Posted by on February 14th, 2012 | 0 Comments | Tags:

Instead of taking the original Shank and adding all sorts of new features into the sequel the team at Klei chose instead to polish what they had while adding a couple incremental upgrades. The result is a game that feels like a better version of the original Shank, a game that looks slightly better and a package that’s probably better than the original if only just slightly.

Having not played any Shank since it originally came out back in 2010 it was hard for me to notice any differences between how the original and Shank 2 played. It wasn’t until I went back and played both games back to back that I noticed the very small changes that make Shank 2 feel better and play smoother. The button mapping has seen a slight change to make combat flow better. Instead of a block button you know have a roll that’s triggered with the right analog stick. There’s now a dedicated button to pick up items whereas in the last game it shared the button with your regular attack. On top of that Shank 2 just feels a little more responsive and of course the addition of a counter move helps tremendously to keep the flow of combat steady. It’s just a little of added polish to the combat within the game but it does help to make Shank 2 feel better.

The single-player campaign within Shank 2 is very similar to how the campaign in the original game worked. There’s eight stages of various locations you’ll run through slicing up bad guys in the most brutal way possible. There’s a story that’s told in between levels through poorly compressed cut-scenes that don’t really make a whole lot of sense. At the end of the day Shank is going in to slice people up and that’s about all you need to know. To offer up a little change there’s a level where you play as a female companion. She controls mostly the same to how Shank controls but her scythe, among other weapons, help to add a little bit of change. It would have been nice to see more of that.
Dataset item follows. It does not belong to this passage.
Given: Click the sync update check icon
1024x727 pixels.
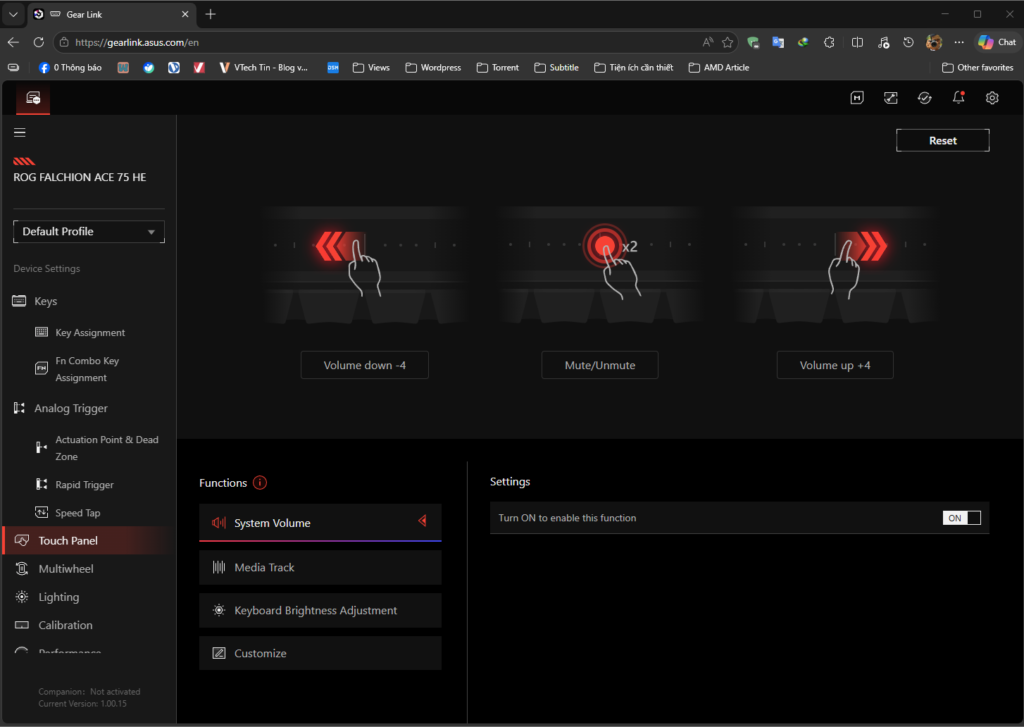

The campaign itself is fine on the whole and I appreciate the steady difficulty increase that eventually required me to use everything I had to take down later bosses. However it’s what’s left outside of the campaign that just sort of falls flat. The initial Shank had a co-op campaign that my friend and I had a lot of fun playing through. This time the co-op campaign has been totally removed in favor of a survival mode. Survival mode pits you with another player either locally or online in a match against 30 waves of enemies. Each of the three survival maps contain traps that you can set to take out enemies and require teamwork to get through every stage. Survival mode isn’t bad. I do feel that you’ll have much more fun playing locally as playing with online players quickly became boring and the connection dropped a bit too often. Also of note was the occasional slow down I noticed while playing with someone online. It didn’t ruin the experience but it was just noticeable enough to make the controls feel weird. To be honest I would take a co-op campaign over survival mode any day of the week.
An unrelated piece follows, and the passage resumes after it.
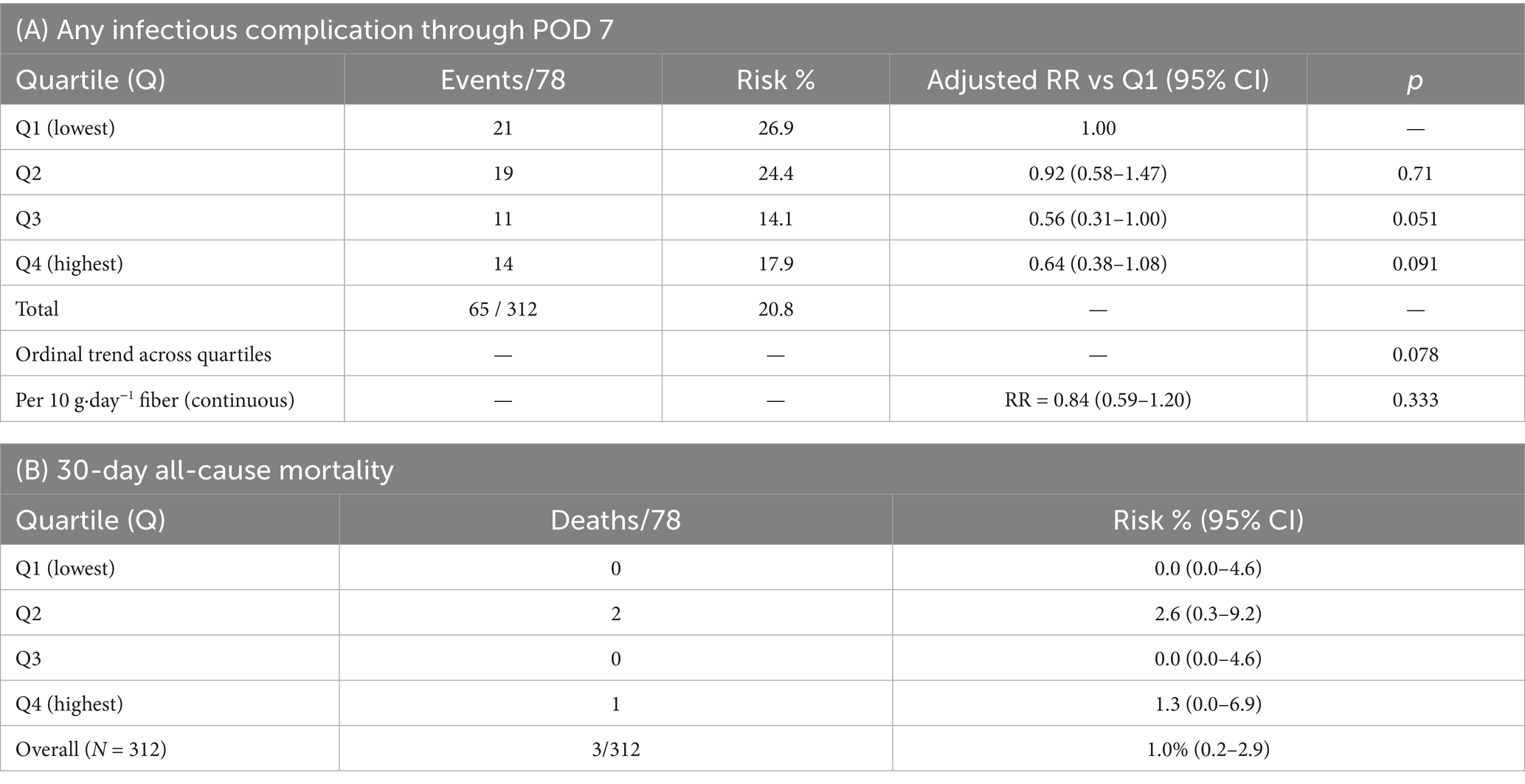Select the Events/78 column header

502,80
Shank 2 feels like a game that can’t add something without taking something else away. In the case of adding survival mode the co-op campaign was taken out. The same goes for the way you handle your weapons in the game. The original Shank allowed you to constantly switch between your heavy/ranged weapons in-game. Shank 2 makes you choose a load-out at the beginning of a stage or from the pause menu. The inability to switch on the fly is unfortunate as that was a large part of the fun with the original.

Overall Shank 2 is a more polished version of Shank. The combat is much more responsive and the addition of counter attacks goes a long way. Even the graphics and animation seem better than it’s predecessor. The fire effect in particular looks really great. However the lack of a co-op campaign is disappointing especially when the survival mode isn’t exactly a great replacement. On top of that there’s really not much new to the game this time around. Shank 2 is more Shank and if that’s what you want you’ll likely be happy with what you get. If not then there’s nothing this time around that’s going to change your mind.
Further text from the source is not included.